+++ Text section +++

Job growth continued to slow in Maryland last month, with the state losing jobs in June and the unemployment rate creeping up.
Maryland lost 2,100 jobs in June, according to preliminary seasonally adjusted figures released yesterday by the U.S. Labor Department. The state unemployment rate reached 4 percent, up from 3.8 percent in May and 3.5 percent in April.
"The pace of job growth in Maryland is slowing, as it is nationally," said Anirban Basu, head of Sage Policy Group, an economic consulting firm in Baltimore. "Maryland is affected by the same forces as the balance of the nation, including higher energy prices, higher interest rates and a slowing housing market."
Maryland's unemployment rate remains well below the national unemployment rate of 4.6 percent.
Though the state lost jobs in June, it has added 12,300 jobs so far this year and 29,300 jobs over the 12 months ending in June, a 1.1 percent increase.
Still, the year-over-year numbers reflect softening employment growth, said John Hopkins, associate director for applied economics at RESI, Towson University's research and consulting arm.
"That's the slowest job growth we've recorded since August 2005," Hopkins said.
Manufacturing lost 2,100 jobs over the 12-month period ending in June.
Professional and business services, typically a strong sector in Maryland's economy, added 9,800 jobs over the 12-month period ending in June.
Another traditionally strong industry, leisure and hospitality, added 3,500 jobs over the 12-month period. Two-thirds of that industry is made up of restaurants, Basu said, and much of the growth can be attributed to those businesses.
"There are a lot of new restaurants opening up, as one expects in a state that continues to add population, including high-income households," Basu said.
But these traditionally strong sectors have been growing at a slower pace, Hopkins said.
Professional and business services, for instance, have averaged between 3 percent and 4 percent year-over-year growth. In June, that industry had 2.6 percent growth for the 12-month period.
Still, Renee Whalen, regional vice president in the Baltimore-Washington area for Robert Half International, a professional staffing service, said her firm has seen steady job growth over the last three to four quarters. Six percent of the Baltimore area's chief financial officers anticipate adding staff in the third quarter, while 3 percent foresee a staff reduction, according to the firm's most recent financial hiring index, which surveys 200 CFOs in the area.
"It's actually looking optimistic when it comes to accounting and financial positions," Whalen said.

+++ Records shown +++

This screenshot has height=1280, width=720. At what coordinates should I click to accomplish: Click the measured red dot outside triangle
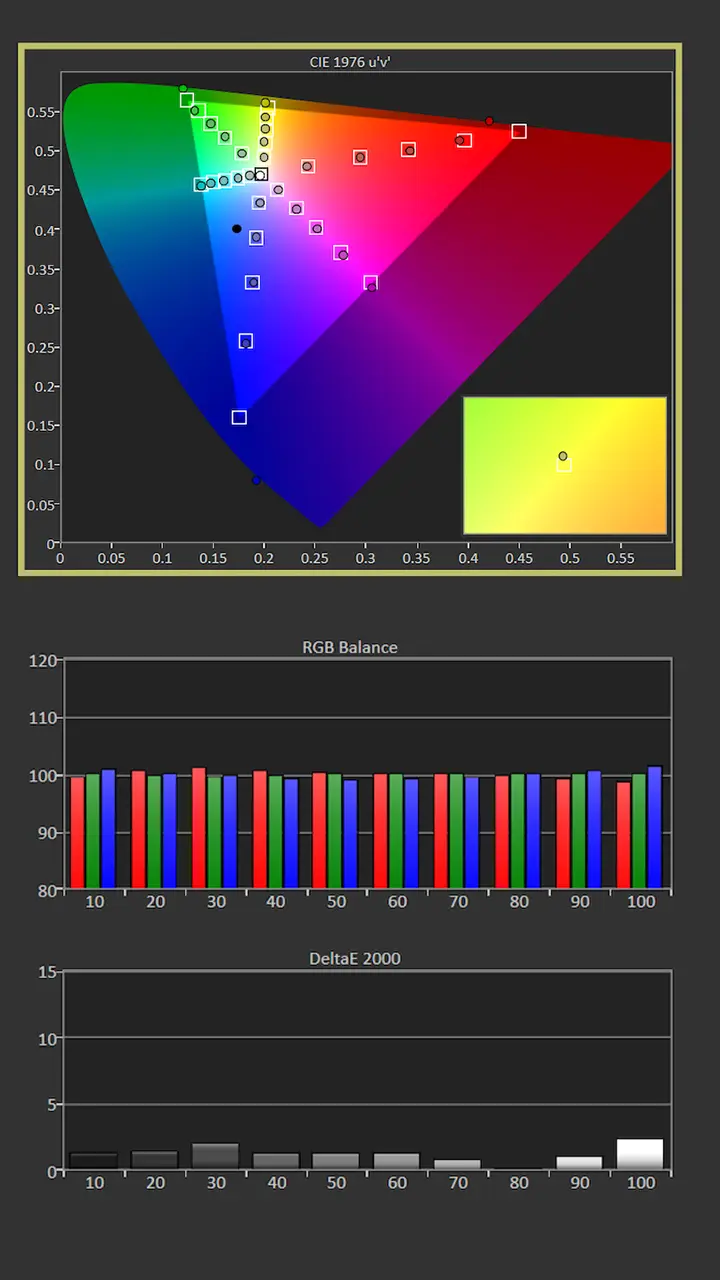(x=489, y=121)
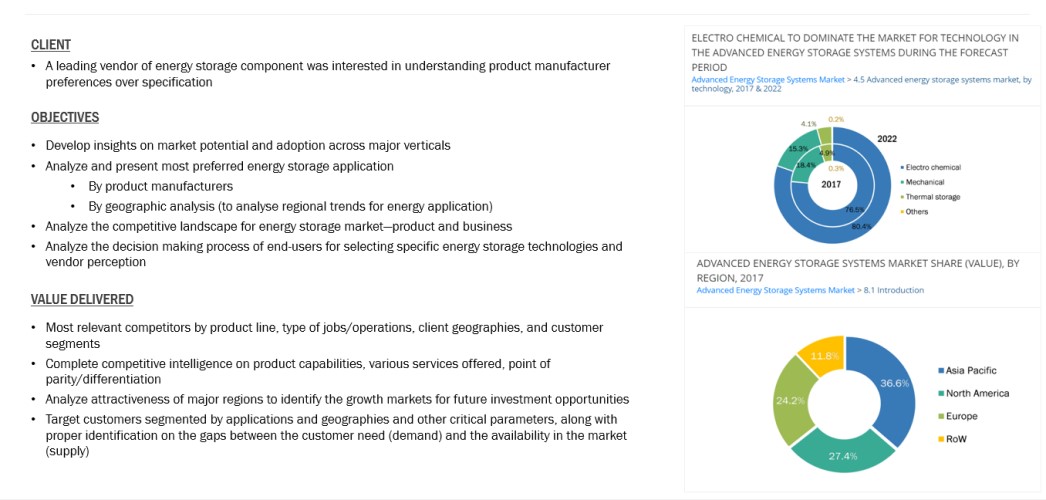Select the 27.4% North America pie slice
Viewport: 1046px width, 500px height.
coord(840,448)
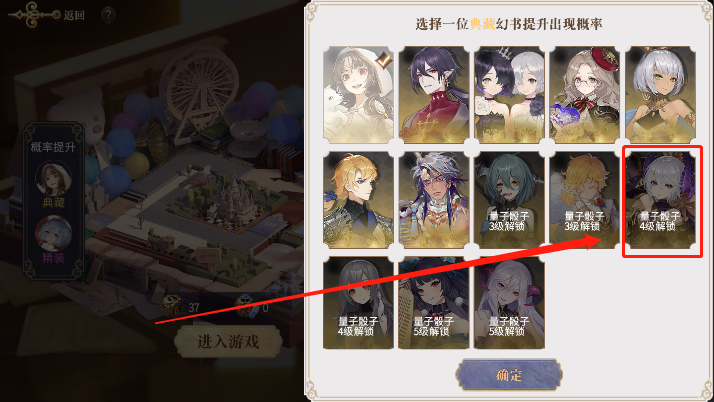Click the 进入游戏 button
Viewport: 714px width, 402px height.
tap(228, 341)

+++
+++ Records shown +++

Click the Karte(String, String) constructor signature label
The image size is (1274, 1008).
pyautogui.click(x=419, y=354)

+++
+++ Records shown +++

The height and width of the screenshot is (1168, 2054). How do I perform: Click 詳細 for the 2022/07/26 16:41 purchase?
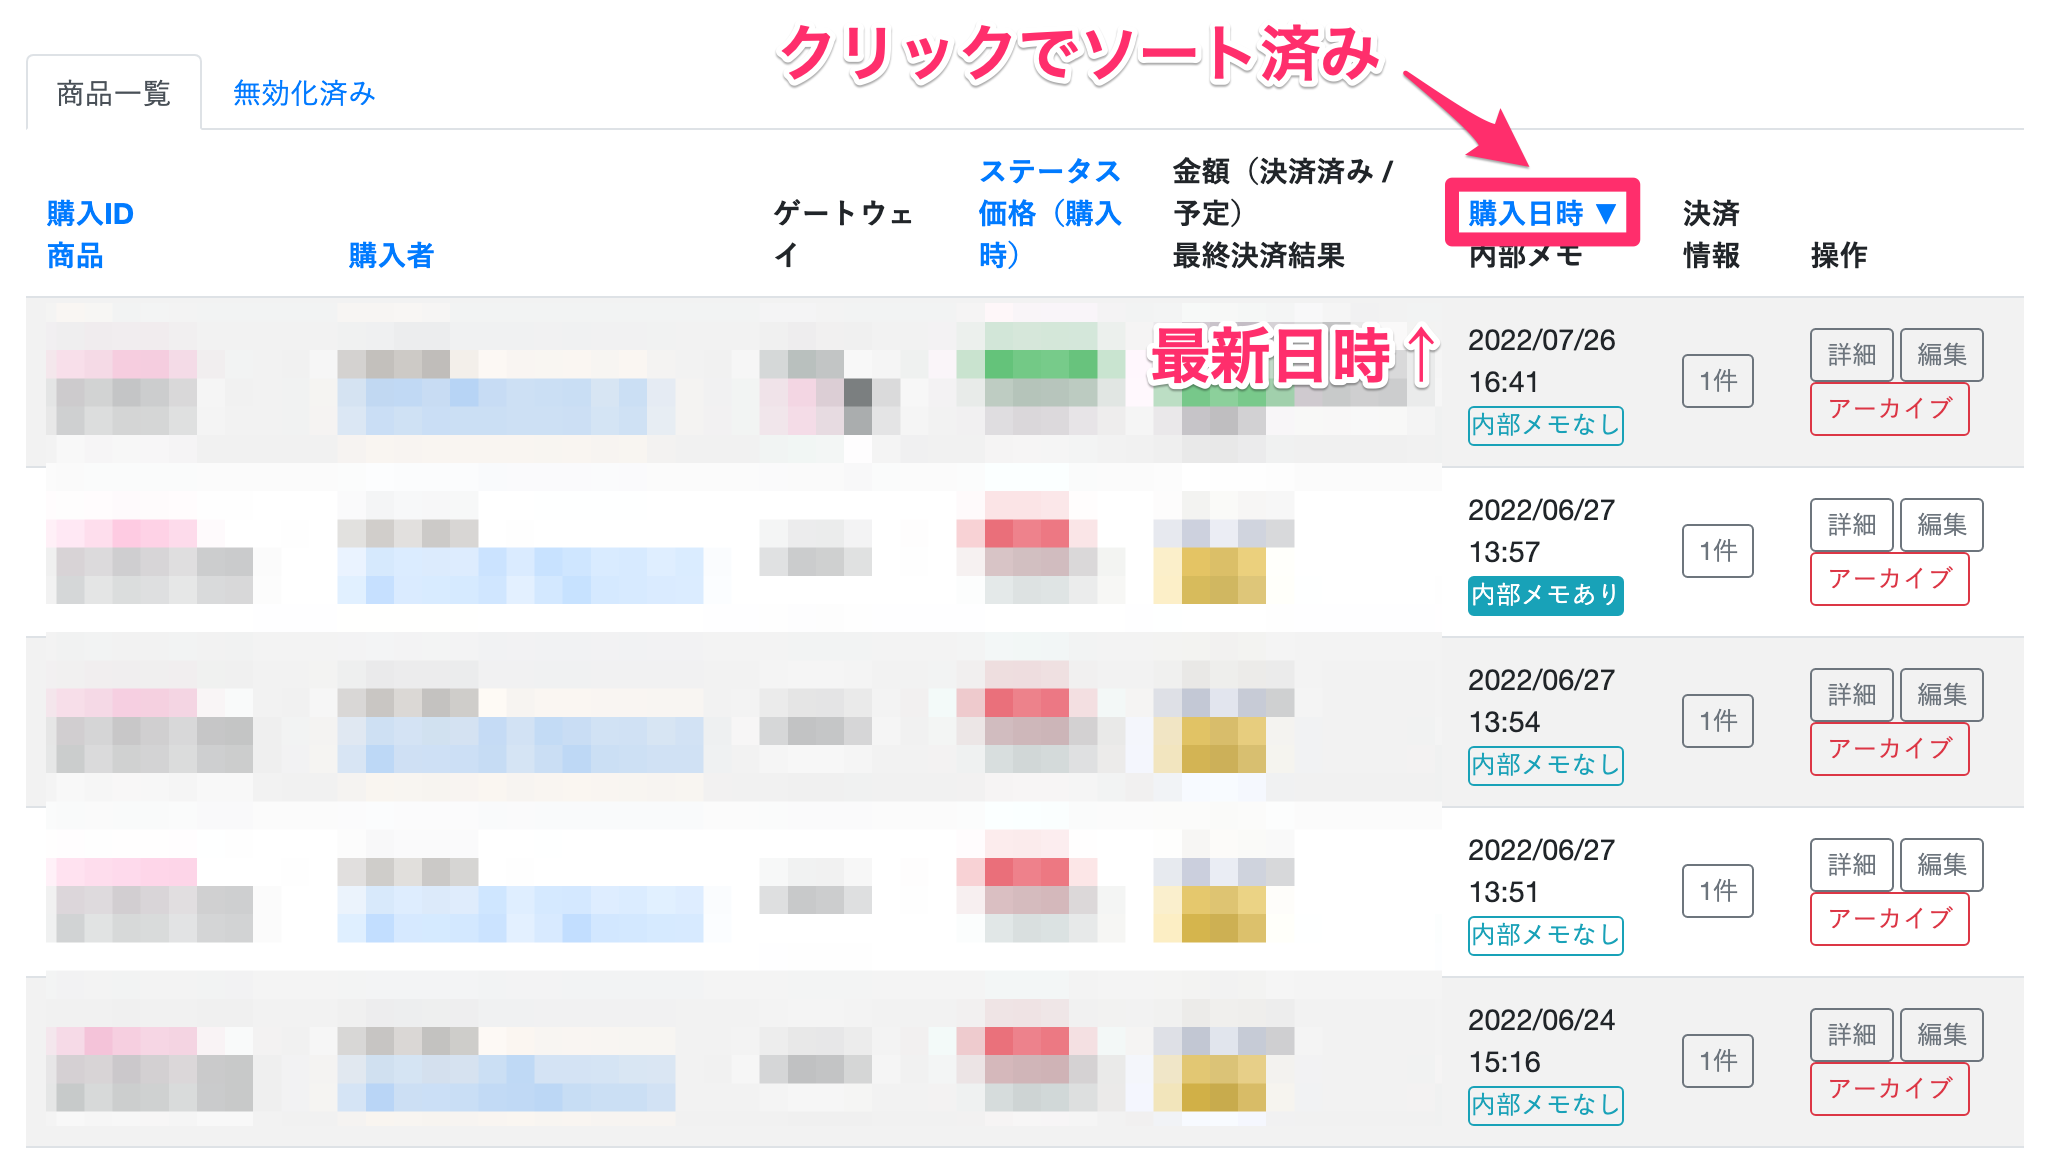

+++

Activity: Translate this sentence from the article on Maryland job growth into Spanish: "Maryland's unemployment rate remains well below the national unemployment rate of 4.6 percent." The entries aren't needed for this work.

Solution to this problem: La tasa de desempleo de Maryland sigue muy por debajo de la tasa de desempleo nacional del 4,6 por ciento.